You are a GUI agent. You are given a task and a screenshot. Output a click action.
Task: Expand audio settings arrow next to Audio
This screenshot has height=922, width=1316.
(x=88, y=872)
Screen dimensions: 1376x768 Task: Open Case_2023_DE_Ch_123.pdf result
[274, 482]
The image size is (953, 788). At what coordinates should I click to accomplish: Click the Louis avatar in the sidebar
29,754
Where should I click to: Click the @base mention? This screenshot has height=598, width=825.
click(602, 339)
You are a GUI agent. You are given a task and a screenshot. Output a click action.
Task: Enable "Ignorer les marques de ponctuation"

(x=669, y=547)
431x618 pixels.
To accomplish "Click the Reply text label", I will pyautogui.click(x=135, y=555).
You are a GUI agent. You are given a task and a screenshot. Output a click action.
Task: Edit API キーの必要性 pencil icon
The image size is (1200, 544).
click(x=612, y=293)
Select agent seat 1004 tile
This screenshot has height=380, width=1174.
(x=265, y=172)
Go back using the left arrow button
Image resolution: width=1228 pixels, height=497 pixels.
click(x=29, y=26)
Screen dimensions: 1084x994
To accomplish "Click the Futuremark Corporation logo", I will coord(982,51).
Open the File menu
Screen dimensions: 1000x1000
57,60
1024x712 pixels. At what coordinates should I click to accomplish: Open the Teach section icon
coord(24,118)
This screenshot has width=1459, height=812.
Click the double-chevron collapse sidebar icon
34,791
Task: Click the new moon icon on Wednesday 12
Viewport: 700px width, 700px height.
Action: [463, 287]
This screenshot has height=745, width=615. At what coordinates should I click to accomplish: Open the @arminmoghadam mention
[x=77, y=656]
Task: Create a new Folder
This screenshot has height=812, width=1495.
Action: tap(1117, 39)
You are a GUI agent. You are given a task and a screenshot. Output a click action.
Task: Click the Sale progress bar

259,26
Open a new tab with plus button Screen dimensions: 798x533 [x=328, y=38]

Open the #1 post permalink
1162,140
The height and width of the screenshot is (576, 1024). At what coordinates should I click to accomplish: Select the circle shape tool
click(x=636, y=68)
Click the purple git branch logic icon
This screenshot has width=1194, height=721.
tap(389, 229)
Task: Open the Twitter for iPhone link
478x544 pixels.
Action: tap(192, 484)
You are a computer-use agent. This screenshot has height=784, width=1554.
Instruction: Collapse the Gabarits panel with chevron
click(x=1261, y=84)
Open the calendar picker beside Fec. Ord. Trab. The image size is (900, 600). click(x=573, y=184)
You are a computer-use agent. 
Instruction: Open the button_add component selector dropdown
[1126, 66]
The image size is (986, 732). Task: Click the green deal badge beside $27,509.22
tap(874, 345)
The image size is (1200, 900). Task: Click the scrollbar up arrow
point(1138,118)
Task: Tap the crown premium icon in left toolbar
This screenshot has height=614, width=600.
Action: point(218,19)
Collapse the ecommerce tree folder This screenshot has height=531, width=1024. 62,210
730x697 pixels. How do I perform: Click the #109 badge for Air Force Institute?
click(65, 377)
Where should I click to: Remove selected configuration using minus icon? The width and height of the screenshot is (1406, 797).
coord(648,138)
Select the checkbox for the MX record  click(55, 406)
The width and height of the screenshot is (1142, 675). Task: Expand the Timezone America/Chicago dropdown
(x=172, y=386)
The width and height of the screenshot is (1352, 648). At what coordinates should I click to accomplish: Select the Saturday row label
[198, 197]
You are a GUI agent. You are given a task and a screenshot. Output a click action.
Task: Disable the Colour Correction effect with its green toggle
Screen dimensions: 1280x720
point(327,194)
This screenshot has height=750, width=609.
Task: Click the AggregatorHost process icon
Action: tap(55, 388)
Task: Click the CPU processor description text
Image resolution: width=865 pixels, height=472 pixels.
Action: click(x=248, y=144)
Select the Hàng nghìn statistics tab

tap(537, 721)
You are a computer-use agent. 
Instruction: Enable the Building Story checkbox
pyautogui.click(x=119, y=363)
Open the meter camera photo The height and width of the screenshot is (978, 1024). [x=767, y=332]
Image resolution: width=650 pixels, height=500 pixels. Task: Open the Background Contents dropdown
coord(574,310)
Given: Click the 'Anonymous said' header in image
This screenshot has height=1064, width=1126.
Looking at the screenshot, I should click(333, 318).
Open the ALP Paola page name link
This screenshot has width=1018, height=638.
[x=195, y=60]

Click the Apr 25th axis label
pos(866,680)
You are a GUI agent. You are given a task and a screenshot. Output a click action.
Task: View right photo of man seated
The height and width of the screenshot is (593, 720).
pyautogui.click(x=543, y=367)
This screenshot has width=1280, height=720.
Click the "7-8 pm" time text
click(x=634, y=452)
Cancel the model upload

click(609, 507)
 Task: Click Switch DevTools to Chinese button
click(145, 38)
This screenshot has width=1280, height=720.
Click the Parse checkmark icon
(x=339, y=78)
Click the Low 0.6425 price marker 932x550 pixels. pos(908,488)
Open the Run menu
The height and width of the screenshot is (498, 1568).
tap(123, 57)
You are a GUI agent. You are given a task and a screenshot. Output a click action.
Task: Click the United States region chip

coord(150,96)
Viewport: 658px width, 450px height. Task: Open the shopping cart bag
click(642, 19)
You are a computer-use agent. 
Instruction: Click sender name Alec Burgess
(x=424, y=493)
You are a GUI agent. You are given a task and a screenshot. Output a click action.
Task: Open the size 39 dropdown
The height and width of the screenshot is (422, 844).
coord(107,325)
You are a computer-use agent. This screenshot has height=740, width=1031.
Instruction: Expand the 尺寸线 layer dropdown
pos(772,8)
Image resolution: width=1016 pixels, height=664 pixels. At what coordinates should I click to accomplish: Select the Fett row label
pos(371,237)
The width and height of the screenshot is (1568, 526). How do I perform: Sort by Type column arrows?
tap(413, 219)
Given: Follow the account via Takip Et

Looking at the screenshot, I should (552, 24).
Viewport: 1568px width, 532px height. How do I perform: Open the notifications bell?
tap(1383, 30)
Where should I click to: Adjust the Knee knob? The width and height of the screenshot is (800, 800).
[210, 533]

::::::::

TASK BRIEF: Every line of the listing should be reproduced exactly.

TASK ANSWER:
You are a GUI agent. You are given a task and a screenshot. Output a click action.
Task: Expand audio settings arrow next to Audio
This screenshot has height=922, width=1316.
(x=88, y=872)
Screen dimensions: 1376x768 Task: Open Case_2023_DE_Ch_123.pdf result
[274, 482]
The image size is (953, 788). At what coordinates should I click to accomplish: Click the Louis avatar in the sidebar
29,754
Where should I click to: Click the @base mention? This screenshot has height=598, width=825.
click(602, 339)
You are a GUI agent. You are given a task and a screenshot. Output a click action.
Task: Enable "Ignorer les marques de ponctuation"

(x=669, y=547)
431x618 pixels.
To accomplish "Click the Reply text label", I will pyautogui.click(x=135, y=555).
You are a GUI agent. You are given a task and a screenshot. Output a click action.
Task: Edit API キーの必要性 pencil icon
The image size is (1200, 544).
click(x=612, y=293)
Select agent seat 1004 tile
This screenshot has height=380, width=1174.
(x=265, y=172)
Go back using the left arrow button
Image resolution: width=1228 pixels, height=497 pixels.
click(x=29, y=26)
Screen dimensions: 1084x994
To accomplish "Click the Futuremark Corporation logo", I will coord(982,51).
Open the File menu
Screen dimensions: 1000x1000
57,60
1024x712 pixels. At what coordinates should I click to accomplish: Open the Teach section icon
coord(24,118)
This screenshot has width=1459, height=812.
Click the double-chevron collapse sidebar icon
34,791
Task: Click the new moon icon on Wednesday 12
Viewport: 700px width, 700px height.
Action: [463, 287]
This screenshot has height=745, width=615. At what coordinates should I click to accomplish: Open the @arminmoghadam mention
[x=77, y=656]
Task: Create a new Folder
This screenshot has height=812, width=1495.
Action: tap(1117, 39)
You are a GUI agent. You are given a task and a screenshot. Output a click action.
Task: Click the Sale progress bar

259,26
Open a new tab with plus button Screen dimensions: 798x533 [x=328, y=38]

Open the #1 post permalink
1162,140
The height and width of the screenshot is (576, 1024). At what coordinates should I click to accomplish: Select the circle shape tool
click(x=636, y=68)
Click the purple git branch logic icon
This screenshot has width=1194, height=721.
tap(389, 229)
Task: Open the Twitter for iPhone link
478x544 pixels.
Action: tap(192, 484)
You are a computer-use agent. This screenshot has height=784, width=1554.
Instruction: Collapse the Gabarits panel with chevron
click(x=1261, y=84)
Open the calendar picker beside Fec. Ord. Trab. The image size is (900, 600). click(x=573, y=184)
You are a computer-use agent. 
Instruction: Open the button_add component selector dropdown
[1126, 66]
The image size is (986, 732). Task: Click the green deal badge beside $27,509.22
tap(874, 345)
The image size is (1200, 900). Task: Click the scrollbar up arrow
point(1138,118)
Task: Tap the crown premium icon in left toolbar
This screenshot has height=614, width=600.
Action: point(218,19)
Collapse the ecommerce tree folder This screenshot has height=531, width=1024. 62,210
730x697 pixels. How do I perform: Click the #109 badge for Air Force Institute?
click(65, 377)
Where should I click to: Remove selected configuration using minus icon? The width and height of the screenshot is (1406, 797).
coord(648,138)
Select the checkbox for the MX record  click(55, 406)
The width and height of the screenshot is (1142, 675). Task: Expand the Timezone America/Chicago dropdown
(x=172, y=386)
The width and height of the screenshot is (1352, 648). At what coordinates should I click to accomplish: Select the Saturday row label
[198, 197]
You are a GUI agent. You are given a task and a screenshot. Output a click action.
Task: Disable the Colour Correction effect with its green toggle
Screen dimensions: 1280x720
point(327,194)
This screenshot has height=750, width=609.
Task: Click the AggregatorHost process icon
Action: tap(55, 388)
Task: Click the CPU processor description text
Image resolution: width=865 pixels, height=472 pixels.
Action: click(x=248, y=144)
Select the Hàng nghìn statistics tab

tap(537, 721)
You are a computer-use agent. 
Instruction: Enable the Building Story checkbox
pyautogui.click(x=119, y=363)
Open the meter camera photo The height and width of the screenshot is (978, 1024). [x=767, y=332]
Image resolution: width=650 pixels, height=500 pixels. Task: Open the Background Contents dropdown
coord(574,310)
Given: Click the 'Anonymous said' header in image
This screenshot has height=1064, width=1126.
Looking at the screenshot, I should click(333, 318).
Open the ALP Paola page name link
This screenshot has width=1018, height=638.
[x=195, y=60]

Click the Apr 25th axis label
pos(866,680)
You are a GUI agent. You are given a task and a screenshot. Output a click action.
Task: View right photo of man seated
The height and width of the screenshot is (593, 720).
pyautogui.click(x=543, y=367)
This screenshot has width=1280, height=720.
Click the "7-8 pm" time text
click(x=634, y=452)
Cancel the model upload

click(609, 507)
 Task: Click Switch DevTools to Chinese button
click(145, 38)
This screenshot has width=1280, height=720.
Click the Parse checkmark icon
(x=339, y=78)
Click the Low 0.6425 price marker 932x550 pixels. pos(908,488)
Open the Run menu
The height and width of the screenshot is (498, 1568).
tap(123, 57)
You are a GUI agent. You are given a task and a screenshot. Output a click action.
Task: Click the United States region chip

coord(150,96)
Viewport: 658px width, 450px height. Task: Open the shopping cart bag
click(642, 19)
You are a computer-use agent. 
Instruction: Click sender name Alec Burgess
(x=424, y=493)
You are a GUI agent. You are given a task and a screenshot. Output a click action.
Task: Open the size 39 dropdown
The height and width of the screenshot is (422, 844).
coord(107,325)
You are a computer-use agent. This screenshot has height=740, width=1031.
Instruction: Expand the 尺寸线 layer dropdown
pos(772,8)
Image resolution: width=1016 pixels, height=664 pixels. At what coordinates should I click to accomplish: Select the Fett row label
pos(371,237)
The width and height of the screenshot is (1568, 526). How do I perform: Sort by Type column arrows?
tap(413, 219)
Given: Follow the account via Takip Et

Looking at the screenshot, I should (552, 24).
Viewport: 1568px width, 532px height. How do I perform: Open the notifications bell?
tap(1383, 30)
Where should I click to: Adjust the Knee knob? The width and height of the screenshot is (800, 800).
[210, 533]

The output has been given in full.